Au-delà du travail individuel, les entraîneurs doivent rapidement construire un collectif performant avec des rameurs issus de différents clubs.
« Notre sélection c’est différents rameurs de différents club. C’est pas évident, ils ne tournent pas ensemble tous les soirs. Les premières série qu’on faisait ils sont pas encore au point il faudrait faire des ajustements, changer de fa’ahoro, changer de bareuse. Apres nous les coach, notre rôle à nous, c’est de les mettre ensemble pourt qu’ils trvaillent ensemble la cohésion, le taho’e », explique l’entraîneur.

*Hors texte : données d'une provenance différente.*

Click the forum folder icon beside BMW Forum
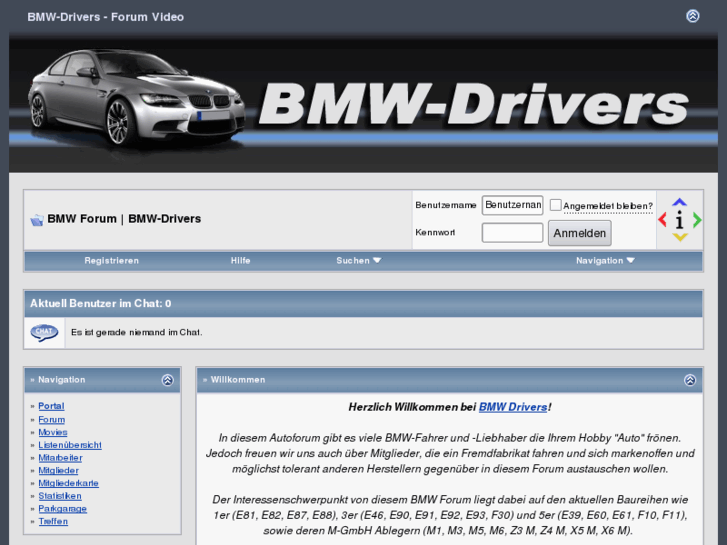Screen dimensions: 727x545 click(x=36, y=220)
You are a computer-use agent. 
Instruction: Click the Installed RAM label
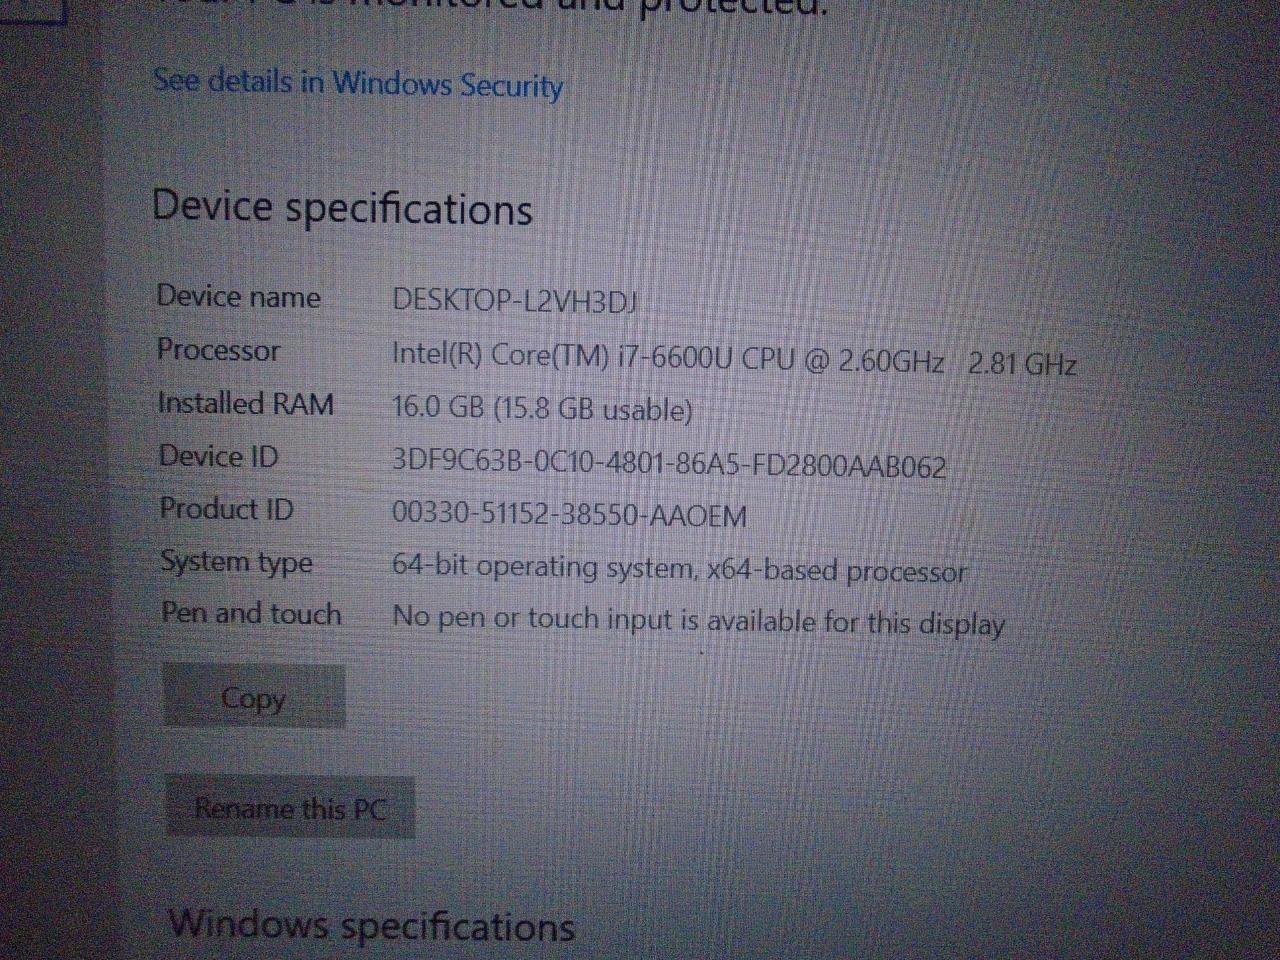pos(246,403)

La préparation ne se résume pas à la vitesse. Les rameurs travaillent également la précision de leurs trajectoires, sous le regard attentif des vétérans, dont Manapamano Temaiano, seul Tahitien sélectionné dans la catégorie des plus de 80 ans. Celui-ci insiste notamment sur l’importance du passage de bouée.
« Le virage, c’est très important. Le leur n’est pas encore au point, à chaque fois, on est en retard. Les deux de devant enlèvent la rame, alors qu’il faut la garder en-dessous. Il faut apprendre », observe-t-il.
Grâce à ces entraînements sur un plan d’eau aménagé comme celui de Singapour, la sélection tahitienne peut affiner ses derniers réglages avant de défendre les couleurs du fenua sur la scène mondiale.